**WHAT IS EXPECTED**: Lay out every line of the listing below as a JSON list of strings, one string per line, skipping any blank lines.

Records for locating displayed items
=-=-=

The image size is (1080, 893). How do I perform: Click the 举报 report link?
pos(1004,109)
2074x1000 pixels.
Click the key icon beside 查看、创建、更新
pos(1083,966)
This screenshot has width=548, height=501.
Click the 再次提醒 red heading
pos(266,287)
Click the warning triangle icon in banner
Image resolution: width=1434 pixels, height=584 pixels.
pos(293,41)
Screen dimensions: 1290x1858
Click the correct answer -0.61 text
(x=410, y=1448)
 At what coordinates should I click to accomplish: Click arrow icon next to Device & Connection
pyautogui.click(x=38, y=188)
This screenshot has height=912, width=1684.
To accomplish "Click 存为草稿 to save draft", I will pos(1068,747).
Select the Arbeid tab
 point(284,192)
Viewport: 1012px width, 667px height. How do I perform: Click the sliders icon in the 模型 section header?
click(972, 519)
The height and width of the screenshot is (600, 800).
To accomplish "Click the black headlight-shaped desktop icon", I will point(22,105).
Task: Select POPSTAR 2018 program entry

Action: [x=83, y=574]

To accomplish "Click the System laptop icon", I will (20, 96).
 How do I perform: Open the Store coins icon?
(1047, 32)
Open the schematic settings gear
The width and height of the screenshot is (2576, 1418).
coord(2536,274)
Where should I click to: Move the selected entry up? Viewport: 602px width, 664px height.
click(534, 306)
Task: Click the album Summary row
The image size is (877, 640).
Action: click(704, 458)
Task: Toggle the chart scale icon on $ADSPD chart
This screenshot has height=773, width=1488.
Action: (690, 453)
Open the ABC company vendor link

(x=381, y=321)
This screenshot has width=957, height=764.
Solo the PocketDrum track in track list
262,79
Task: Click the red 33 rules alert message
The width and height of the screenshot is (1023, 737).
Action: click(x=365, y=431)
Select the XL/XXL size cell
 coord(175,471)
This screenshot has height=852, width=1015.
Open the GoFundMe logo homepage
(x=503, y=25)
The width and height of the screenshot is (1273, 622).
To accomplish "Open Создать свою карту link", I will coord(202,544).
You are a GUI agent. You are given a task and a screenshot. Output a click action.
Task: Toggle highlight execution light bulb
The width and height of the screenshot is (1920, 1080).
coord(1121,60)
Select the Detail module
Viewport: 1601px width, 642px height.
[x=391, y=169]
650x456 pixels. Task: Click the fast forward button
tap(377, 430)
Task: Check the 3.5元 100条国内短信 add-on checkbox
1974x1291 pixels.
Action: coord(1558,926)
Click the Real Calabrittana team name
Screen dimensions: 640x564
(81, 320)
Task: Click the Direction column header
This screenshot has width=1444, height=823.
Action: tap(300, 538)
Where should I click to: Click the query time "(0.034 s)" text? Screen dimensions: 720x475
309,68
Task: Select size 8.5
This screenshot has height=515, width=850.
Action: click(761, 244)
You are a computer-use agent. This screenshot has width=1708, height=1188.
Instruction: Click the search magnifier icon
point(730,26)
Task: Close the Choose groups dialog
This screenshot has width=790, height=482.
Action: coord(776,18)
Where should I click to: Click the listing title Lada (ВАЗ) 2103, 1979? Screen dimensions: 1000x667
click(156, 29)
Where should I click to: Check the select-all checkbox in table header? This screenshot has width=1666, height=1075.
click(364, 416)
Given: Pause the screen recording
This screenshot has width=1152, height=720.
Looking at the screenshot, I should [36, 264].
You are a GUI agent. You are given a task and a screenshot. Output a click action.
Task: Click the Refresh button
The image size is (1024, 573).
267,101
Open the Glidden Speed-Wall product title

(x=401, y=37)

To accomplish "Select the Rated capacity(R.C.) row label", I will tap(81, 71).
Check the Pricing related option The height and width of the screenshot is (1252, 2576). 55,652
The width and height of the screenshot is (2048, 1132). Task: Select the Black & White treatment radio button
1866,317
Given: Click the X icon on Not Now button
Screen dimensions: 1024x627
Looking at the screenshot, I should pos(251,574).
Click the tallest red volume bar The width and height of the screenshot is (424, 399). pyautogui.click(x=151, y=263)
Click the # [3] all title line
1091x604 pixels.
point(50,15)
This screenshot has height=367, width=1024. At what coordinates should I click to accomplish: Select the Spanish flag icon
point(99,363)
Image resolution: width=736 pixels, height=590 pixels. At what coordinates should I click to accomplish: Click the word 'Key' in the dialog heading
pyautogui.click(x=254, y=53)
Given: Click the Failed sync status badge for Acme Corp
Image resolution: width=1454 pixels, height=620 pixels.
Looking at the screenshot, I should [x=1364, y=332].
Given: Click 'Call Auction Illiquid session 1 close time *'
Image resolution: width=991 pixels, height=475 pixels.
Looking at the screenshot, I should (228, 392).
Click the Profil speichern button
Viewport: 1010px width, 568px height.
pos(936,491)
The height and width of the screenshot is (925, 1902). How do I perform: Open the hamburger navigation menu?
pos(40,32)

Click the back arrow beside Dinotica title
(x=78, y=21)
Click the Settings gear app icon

=-=-=

**RESPONSE**:
[
  "The image size is (1080, 893). How do I perform: Click the 举报 report link?",
  "pos(1004,109)",
  "2074x1000 pixels.",
  "Click the key icon beside 查看、创建、更新",
  "pos(1083,966)",
  "This screenshot has width=548, height=501.",
  "Click the 再次提醒 red heading",
  "pos(266,287)",
  "Click the warning triangle icon in banner",
  "Image resolution: width=1434 pixels, height=584 pixels.",
  "pos(293,41)",
  "Screen dimensions: 1290x1858",
  "Click the correct answer -0.61 text",
  "(x=410, y=1448)",
  " At what coordinates should I click to accomplish: Click arrow icon next to Device & Connection",
  "pyautogui.click(x=38, y=188)",
  "This screenshot has height=912, width=1684.",
  "To accomplish \"Click 存为草稿 to save draft\", I will pos(1068,747).",
  "Select the Arbeid tab",
  " point(284,192)",
  "Viewport: 1012px width, 667px height. How do I perform: Click the sliders icon in the 模型 section header?",
  "click(972, 519)",
  "The height and width of the screenshot is (600, 800).",
  "To accomplish \"Click the black headlight-shaped desktop icon\", I will point(22,105).",
  "Task: Select POPSTAR 2018 program entry",
  "Action: [x=83, y=574]",
  "To accomplish \"Click the System laptop icon\", I will (20, 96).",
  " How do I perform: Open the Store coins icon?",
  "(1047, 32)",
  "Open the schematic settings gear",
  "The width and height of the screenshot is (2576, 1418).",
  "coord(2536,274)",
  "Where should I click to: Move the selected entry up? Viewport: 602px width, 664px height.",
  "click(534, 306)",
  "Task: Click the album Summary row",
  "The image size is (877, 640).",
  "Action: click(704, 458)",
  "Task: Toggle the chart scale icon on $ADSPD chart",
  "This screenshot has height=773, width=1488.",
  "Action: (690, 453)",
  "Open the ABC company vendor link",
  "(x=381, y=321)",
  "This screenshot has width=957, height=764.",
  "Solo the PocketDrum track in track list",
  "262,79",
  "Task: Click the red 33 rules alert message",
  "The width and height of the screenshot is (1023, 737).",
  "Action: click(x=365, y=431)",
  "Select the XL/XXL size cell",
  " coord(175,471)",
  "This screenshot has height=852, width=1015.",
  "Open the GoFundMe logo homepage",
  "(x=503, y=25)",
  "The width and height of the screenshot is (1273, 622).",
  "To accomplish \"Open Создать свою карту link\", I will coord(202,544).",
  "You are a GUI agent. You are given a task and a screenshot. Output a click action.",
  "Task: Toggle highlight execution light bulb",
  "The width and height of the screenshot is (1920, 1080).",
  "coord(1121,60)",
  "Select the Detail module",
  "Viewport: 1601px width, 642px height.",
  "[x=391, y=169]",
  "650x456 pixels. Task: Click the fast forward button",
  "tap(377, 430)",
  "Task: Check the 3.5元 100条国内短信 add-on checkbox",
  "1974x1291 pixels.",
  "Action: coord(1558,926)",
  "Click the Real Calabrittana team name",
  "Screen dimensions: 640x564",
  "(81, 320)",
  "Task: Click the Direction column header",
  "This screenshot has width=1444, height=823.",
  "Action: tap(300, 538)",
  "Where should I click to: Click the query time \"(0.034 s)\" text? Screen dimensions: 720x475",
  "309,68",
  "Task: Select size 8.5",
  "This screenshot has height=515, width=850.",
  "Action: click(761, 244)",
  "You are a computer-use agent. This screenshot has width=1708, height=1188.",
  "Instruction: Click the search magnifier icon",
  "point(730,26)",
  "Task: Close the Choose groups dialog",
  "This screenshot has width=790, height=482.",
  "Action: coord(776,18)",
  "Where should I click to: Click the listing title Lada (ВАЗ) 2103, 1979? Screen dimensions: 1000x667",
  "click(156, 29)",
  "Where should I click to: Check the select-all checkbox in table header? This screenshot has width=1666, height=1075.",
  "click(364, 416)",
  "Given: Pause the screen recording",
  "This screenshot has width=1152, height=720.",
  "Looking at the screenshot, I should [36, 264].",
  "You are a GUI agent. You are given a task and a screenshot. Output a click action.",
  "Task: Click the Refresh button",
  "The image size is (1024, 573).",
  "267,101",
  "Open the Glidden Speed-Wall product title",
  "(x=401, y=37)",
  "To accomplish \"Select the Rated capacity(R.C.) row label\", I will tap(81, 71).",
  "Check the Pricing related option The height and width of the screenshot is (1252, 2576). 55,652",
  "The width and height of the screenshot is (2048, 1132). Task: Select the Black & White treatment radio button",
  "1866,317",
  "Given: Click the X icon on Not Now button",
  "Screen dimensions: 1024x627",
  "Looking at the screenshot, I should pos(251,574).",
  "Click the tallest red volume bar The width and height of the screenshot is (424, 399). pyautogui.click(x=151, y=263)",
  "Click the # [3] all title line",
  "1091x604 pixels.",
  "point(50,15)",
  "This screenshot has height=367, width=1024. At what coordinates should I click to accomplish: Select the Spanish flag icon",
  "point(99,363)",
  "Image resolution: width=736 pixels, height=590 pixels. At what coordinates should I click to accomplish: Click the word 'Key' in the dialog heading",
  "pyautogui.click(x=254, y=53)",
  "Given: Click the Failed sync status badge for Acme Corp",
  "Image resolution: width=1454 pixels, height=620 pixels.",
  "Looking at the screenshot, I should [x=1364, y=332].",
  "Given: Click 'Call Auction Illiquid session 1 close time *'",
  "Image resolution: width=991 pixels, height=475 pixels.",
  "Looking at the screenshot, I should (228, 392).",
  "Click the Profil speichern button",
  "Viewport: 1010px width, 568px height.",
  "pos(936,491)",
  "The height and width of the screenshot is (925, 1902). How do I perform: Open the hamburger navigation menu?",
  "pos(40,32)",
  "Click the back arrow beside Dinotica title",
  "(x=78, y=21)",
  "Click the Settings gear app icon"
]